What is Chronic Refractory Osteomyelitis?
Chronic Refractory Osteomyelitis (CRO) is an ischemic as well as an infectious disease. The dense fibrous tissue produced by the body to isolate the infected area results in tissue pO2 levels below the 30-40 mmHg required for collagen synthesis by fibroblasts, bone synthesis by osteoblasts, and a normal leukocyte response. Once the pO2 falls below 30 mmHg, leukocytes are unable to phagocytize bacteria, and ischemia impedes the introduction of high dose antibiotics into the infected area.1, 3
What is the effect of HBO on CRO?
Chronic Refractory Osteomyelitis is characterized by recurrent flare-ups resulting in pain, drainage or other signs of acute inflammation. Hyperbaric oxygen is not a substitute for surgery or proper antibiotics, but has been demonstrated to be of adjunctive value in those cases which have failed to respond to conventional treatment. The mechanism of action of HBO in the treatment of CRO includes raising tissue pO2 levels above 30 mmHg, thereby causing increased osteogenesis and or neovascularization to fill the dead space with vascular or structurally sound bony tissue. This improved vascularity facilitates entry of leukocytes, antibodies, and antibiotics to the infected area. HBO is also proven to enhance osteoclastic activity to remove bony debris. Unless an anaerobic organism is involved, there is no direct bacteriocidal effect. The action of HBO does not lie solely in potentiating the action of antibiotics, as hyperbaric oxygen has been noted to produce good clinical results even when antibiotics are not being used concomitantly. Researchers have proven that leukocyte killing of infectious organisms increases at pO2 beyond 30 mmHg and peaking at about 150 mmHg, which can only be obtained through the use of hyperbaric oxygen.1, 2, 3
Which patients will benefit from HBOT?
Patients suitable for HBOT include those with refractory osteomyelitis who have failed to respond to appropriate organism specific antibiotic therapy or who have failed to respond to at least one surgical procedure intended to irradicate the disease or have had a recurrence.

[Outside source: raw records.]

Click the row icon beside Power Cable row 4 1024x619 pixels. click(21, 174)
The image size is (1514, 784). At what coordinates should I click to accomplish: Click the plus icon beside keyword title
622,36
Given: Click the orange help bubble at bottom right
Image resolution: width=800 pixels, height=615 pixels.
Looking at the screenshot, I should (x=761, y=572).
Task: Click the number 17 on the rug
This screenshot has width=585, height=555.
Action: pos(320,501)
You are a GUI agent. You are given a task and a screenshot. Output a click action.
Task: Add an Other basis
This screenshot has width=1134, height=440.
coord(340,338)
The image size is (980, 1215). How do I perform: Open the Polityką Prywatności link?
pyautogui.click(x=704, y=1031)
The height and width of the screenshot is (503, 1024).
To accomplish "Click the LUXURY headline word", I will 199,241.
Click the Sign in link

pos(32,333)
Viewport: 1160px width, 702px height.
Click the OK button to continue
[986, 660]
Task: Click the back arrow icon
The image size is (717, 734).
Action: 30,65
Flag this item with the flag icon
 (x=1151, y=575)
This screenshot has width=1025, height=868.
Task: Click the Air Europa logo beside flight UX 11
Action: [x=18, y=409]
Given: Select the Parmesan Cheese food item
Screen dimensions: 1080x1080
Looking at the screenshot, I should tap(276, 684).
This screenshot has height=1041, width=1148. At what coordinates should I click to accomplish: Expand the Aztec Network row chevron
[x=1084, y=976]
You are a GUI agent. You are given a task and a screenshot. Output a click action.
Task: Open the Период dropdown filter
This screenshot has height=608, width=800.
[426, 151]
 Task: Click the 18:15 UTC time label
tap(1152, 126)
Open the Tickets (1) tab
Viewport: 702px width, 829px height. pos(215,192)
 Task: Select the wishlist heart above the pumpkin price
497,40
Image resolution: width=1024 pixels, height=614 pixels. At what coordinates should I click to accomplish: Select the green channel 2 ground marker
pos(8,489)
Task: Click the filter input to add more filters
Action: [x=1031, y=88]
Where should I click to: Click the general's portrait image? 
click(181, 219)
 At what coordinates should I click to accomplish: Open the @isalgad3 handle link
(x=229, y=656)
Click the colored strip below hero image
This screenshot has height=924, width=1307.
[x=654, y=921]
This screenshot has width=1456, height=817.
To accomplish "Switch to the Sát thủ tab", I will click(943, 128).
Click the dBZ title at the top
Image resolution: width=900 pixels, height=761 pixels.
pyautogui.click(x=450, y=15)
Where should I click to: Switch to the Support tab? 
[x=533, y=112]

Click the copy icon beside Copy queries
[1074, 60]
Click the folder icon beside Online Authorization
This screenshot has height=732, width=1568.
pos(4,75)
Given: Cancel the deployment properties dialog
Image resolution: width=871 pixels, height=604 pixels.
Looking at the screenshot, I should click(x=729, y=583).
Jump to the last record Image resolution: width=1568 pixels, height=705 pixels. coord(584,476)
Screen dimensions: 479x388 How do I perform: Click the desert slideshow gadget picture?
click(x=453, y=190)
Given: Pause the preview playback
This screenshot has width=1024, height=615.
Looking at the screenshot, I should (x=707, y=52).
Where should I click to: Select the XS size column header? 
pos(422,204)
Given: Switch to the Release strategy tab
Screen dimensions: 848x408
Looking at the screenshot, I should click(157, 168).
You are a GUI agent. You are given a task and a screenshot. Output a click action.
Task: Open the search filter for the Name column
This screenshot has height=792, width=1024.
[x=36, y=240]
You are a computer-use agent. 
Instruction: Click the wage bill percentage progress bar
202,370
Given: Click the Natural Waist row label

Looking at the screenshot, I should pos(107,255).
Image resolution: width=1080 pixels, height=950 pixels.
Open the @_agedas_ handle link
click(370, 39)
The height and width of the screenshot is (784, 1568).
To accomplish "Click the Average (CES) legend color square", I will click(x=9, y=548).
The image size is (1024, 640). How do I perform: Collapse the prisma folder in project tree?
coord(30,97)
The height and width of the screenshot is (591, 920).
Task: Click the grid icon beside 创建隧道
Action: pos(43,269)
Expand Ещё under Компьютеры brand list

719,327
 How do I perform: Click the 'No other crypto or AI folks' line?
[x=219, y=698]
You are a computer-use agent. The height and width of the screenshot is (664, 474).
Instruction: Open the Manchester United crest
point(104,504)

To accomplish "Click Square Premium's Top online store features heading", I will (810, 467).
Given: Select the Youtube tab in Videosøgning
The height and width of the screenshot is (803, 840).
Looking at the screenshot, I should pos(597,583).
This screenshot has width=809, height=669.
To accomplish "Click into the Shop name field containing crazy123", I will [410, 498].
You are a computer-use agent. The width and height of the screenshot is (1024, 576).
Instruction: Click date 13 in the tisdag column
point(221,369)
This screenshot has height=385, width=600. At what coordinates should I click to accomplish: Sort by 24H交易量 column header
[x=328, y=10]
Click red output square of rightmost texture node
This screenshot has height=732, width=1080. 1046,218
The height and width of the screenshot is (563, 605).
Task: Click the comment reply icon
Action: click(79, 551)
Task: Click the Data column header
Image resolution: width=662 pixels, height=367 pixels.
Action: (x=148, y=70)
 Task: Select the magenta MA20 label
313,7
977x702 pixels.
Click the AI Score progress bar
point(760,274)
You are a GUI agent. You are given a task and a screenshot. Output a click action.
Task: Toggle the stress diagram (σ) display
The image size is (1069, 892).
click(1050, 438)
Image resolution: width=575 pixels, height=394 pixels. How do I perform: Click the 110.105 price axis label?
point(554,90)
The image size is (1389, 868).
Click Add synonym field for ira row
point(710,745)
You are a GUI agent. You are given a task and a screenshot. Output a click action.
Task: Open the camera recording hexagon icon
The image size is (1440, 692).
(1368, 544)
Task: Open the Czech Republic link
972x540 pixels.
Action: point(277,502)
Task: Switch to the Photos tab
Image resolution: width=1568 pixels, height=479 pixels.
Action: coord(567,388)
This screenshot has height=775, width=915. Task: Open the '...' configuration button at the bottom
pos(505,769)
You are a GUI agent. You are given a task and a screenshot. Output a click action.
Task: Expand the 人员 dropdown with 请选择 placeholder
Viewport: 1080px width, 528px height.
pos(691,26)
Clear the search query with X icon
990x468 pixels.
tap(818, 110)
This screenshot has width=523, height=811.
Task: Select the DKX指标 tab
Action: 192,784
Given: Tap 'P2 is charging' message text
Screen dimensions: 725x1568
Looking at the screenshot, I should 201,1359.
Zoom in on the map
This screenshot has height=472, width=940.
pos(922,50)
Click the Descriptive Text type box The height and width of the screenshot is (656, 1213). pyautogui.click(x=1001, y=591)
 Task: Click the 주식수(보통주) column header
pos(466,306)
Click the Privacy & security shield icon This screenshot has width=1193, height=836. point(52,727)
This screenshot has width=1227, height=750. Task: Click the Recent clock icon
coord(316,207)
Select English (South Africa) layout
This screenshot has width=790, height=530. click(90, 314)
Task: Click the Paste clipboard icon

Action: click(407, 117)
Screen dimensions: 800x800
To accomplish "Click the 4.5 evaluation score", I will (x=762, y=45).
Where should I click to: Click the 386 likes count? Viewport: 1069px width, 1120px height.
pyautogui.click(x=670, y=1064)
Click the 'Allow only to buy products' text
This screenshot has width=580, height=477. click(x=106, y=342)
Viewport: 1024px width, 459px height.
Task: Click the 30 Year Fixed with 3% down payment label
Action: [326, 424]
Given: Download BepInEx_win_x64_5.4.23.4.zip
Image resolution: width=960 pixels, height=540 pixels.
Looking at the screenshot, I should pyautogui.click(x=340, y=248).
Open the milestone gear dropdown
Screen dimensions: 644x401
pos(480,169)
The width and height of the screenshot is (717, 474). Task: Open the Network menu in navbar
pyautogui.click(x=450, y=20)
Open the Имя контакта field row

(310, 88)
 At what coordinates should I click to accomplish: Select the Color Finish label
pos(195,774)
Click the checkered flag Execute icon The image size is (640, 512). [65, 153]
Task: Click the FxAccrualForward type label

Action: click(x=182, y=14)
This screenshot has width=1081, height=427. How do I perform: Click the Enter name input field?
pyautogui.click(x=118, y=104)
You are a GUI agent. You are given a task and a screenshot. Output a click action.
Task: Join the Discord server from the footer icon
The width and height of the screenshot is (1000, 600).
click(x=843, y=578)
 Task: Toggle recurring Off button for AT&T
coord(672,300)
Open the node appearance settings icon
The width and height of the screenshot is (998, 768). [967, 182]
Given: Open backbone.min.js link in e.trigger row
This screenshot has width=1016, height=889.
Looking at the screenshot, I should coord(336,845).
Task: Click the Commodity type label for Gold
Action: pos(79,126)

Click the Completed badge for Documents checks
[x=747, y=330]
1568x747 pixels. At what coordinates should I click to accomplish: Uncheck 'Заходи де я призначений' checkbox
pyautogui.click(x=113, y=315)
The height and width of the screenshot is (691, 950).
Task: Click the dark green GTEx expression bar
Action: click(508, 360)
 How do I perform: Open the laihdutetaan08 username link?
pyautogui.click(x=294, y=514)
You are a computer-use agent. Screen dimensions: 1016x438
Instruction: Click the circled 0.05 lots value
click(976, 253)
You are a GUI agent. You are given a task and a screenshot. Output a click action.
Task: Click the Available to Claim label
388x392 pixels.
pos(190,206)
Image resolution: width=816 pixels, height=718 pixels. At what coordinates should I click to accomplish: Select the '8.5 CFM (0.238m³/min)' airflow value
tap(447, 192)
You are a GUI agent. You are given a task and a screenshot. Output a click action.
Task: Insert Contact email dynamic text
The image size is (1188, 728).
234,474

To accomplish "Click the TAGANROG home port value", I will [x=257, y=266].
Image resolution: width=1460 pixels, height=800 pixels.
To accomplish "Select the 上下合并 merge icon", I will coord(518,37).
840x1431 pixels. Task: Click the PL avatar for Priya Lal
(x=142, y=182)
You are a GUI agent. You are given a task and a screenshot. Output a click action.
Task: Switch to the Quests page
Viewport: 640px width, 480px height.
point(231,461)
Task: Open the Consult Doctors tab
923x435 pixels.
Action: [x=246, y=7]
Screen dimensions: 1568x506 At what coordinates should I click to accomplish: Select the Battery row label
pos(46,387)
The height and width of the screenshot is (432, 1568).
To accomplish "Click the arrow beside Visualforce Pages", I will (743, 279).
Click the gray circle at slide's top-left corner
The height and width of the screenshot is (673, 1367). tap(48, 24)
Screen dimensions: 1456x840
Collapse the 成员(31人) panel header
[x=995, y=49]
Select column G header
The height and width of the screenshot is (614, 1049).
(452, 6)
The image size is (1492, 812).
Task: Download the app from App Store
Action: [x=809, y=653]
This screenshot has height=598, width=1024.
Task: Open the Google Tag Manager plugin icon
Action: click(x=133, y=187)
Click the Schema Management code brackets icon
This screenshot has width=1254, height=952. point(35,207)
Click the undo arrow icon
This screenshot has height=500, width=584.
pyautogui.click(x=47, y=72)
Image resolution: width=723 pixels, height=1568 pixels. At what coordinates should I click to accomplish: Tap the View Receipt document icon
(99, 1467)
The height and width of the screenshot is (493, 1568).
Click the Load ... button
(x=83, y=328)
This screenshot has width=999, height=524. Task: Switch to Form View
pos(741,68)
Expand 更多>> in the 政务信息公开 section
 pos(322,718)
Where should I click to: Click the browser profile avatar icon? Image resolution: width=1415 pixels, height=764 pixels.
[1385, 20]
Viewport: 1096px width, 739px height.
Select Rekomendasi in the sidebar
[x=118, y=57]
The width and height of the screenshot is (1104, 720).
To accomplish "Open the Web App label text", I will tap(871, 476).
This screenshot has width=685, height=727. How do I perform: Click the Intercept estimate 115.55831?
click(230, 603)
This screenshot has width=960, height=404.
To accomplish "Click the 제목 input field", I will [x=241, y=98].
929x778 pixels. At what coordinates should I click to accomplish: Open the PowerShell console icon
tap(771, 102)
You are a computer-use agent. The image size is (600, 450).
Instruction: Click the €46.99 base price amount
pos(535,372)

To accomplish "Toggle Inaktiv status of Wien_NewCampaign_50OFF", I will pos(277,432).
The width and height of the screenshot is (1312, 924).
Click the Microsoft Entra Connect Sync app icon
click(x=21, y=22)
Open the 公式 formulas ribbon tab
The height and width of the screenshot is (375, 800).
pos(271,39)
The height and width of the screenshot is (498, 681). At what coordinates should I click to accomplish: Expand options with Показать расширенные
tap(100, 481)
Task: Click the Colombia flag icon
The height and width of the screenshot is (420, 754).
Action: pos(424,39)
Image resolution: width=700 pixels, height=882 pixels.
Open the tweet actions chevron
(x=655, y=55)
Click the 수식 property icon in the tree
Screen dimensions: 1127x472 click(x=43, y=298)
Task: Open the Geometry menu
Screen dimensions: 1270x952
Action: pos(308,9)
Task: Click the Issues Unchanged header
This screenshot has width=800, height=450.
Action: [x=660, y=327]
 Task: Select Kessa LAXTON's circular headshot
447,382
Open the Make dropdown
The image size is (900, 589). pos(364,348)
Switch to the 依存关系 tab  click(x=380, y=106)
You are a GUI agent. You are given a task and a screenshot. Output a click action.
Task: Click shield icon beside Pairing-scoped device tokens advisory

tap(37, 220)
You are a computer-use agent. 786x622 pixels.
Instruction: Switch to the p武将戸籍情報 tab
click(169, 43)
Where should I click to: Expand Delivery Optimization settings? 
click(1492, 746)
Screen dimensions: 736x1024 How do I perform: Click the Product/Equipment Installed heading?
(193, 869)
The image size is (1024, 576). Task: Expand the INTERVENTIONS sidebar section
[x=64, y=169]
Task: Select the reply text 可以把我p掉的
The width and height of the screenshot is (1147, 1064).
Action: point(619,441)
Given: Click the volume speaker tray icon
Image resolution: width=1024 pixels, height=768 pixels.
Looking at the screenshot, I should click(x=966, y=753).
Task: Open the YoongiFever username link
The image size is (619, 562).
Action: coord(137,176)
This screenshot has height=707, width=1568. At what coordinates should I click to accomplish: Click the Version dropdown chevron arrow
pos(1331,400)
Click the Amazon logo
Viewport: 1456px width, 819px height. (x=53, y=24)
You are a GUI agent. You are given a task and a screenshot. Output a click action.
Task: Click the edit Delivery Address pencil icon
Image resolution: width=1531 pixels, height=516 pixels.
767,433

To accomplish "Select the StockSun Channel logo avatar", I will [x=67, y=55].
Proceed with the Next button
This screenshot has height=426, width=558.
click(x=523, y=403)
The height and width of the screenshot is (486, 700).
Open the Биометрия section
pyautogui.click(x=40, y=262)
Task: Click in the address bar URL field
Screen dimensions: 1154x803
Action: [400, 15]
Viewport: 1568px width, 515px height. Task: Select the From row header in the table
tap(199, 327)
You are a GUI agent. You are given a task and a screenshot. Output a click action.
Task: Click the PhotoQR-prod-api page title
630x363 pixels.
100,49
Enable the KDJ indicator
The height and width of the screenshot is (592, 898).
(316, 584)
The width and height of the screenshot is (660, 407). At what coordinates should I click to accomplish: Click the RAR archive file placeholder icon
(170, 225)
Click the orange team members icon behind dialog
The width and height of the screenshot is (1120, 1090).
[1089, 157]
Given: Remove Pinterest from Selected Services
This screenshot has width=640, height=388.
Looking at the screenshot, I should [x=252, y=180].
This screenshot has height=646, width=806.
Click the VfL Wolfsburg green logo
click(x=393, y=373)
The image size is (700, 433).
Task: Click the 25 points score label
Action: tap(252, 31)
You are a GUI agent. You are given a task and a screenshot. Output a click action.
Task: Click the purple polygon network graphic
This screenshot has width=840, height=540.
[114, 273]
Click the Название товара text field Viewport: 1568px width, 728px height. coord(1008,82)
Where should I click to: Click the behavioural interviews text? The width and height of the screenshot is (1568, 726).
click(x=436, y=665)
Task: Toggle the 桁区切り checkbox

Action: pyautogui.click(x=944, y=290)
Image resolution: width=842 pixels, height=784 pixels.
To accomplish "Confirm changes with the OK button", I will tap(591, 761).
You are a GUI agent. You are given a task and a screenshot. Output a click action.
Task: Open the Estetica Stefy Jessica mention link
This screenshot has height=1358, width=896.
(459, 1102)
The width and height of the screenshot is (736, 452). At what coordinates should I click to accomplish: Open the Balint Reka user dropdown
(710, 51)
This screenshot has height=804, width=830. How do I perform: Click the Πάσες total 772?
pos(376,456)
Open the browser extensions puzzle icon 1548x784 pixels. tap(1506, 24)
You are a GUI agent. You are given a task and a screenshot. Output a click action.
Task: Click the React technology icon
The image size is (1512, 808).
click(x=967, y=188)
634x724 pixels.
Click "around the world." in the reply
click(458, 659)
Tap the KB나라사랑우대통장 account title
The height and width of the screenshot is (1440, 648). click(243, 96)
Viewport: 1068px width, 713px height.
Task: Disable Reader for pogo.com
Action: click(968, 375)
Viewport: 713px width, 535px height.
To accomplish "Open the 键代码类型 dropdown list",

Considerable evidence from human studies shows that when used as an adjunctive treatment, HBOT is associated with remission in approximately 85% of refractory cases. 2
1) Esterhai J, Pisarello J, Brighton C, et al: Adjunctive hyperbaric oxygen therapy in the treatment of chronic refractory osteomyelitis. The Journal of Trauma 1987; 27 (7): 763-768.
2) Goldman RJ: Hyperbaric oxygen therapy for wound healing and limb salvage: a systematic review. PM & R: The Journal of Injury, Function, and Rehabilitation 2009; 1(5): 471‐479.
3) Lazzarini L, Mader JT, Calhoun JH: Osteomyelitis in long bones. Journal of Bone and Foot Surgery 2004; 86-A (10) 2305-2318.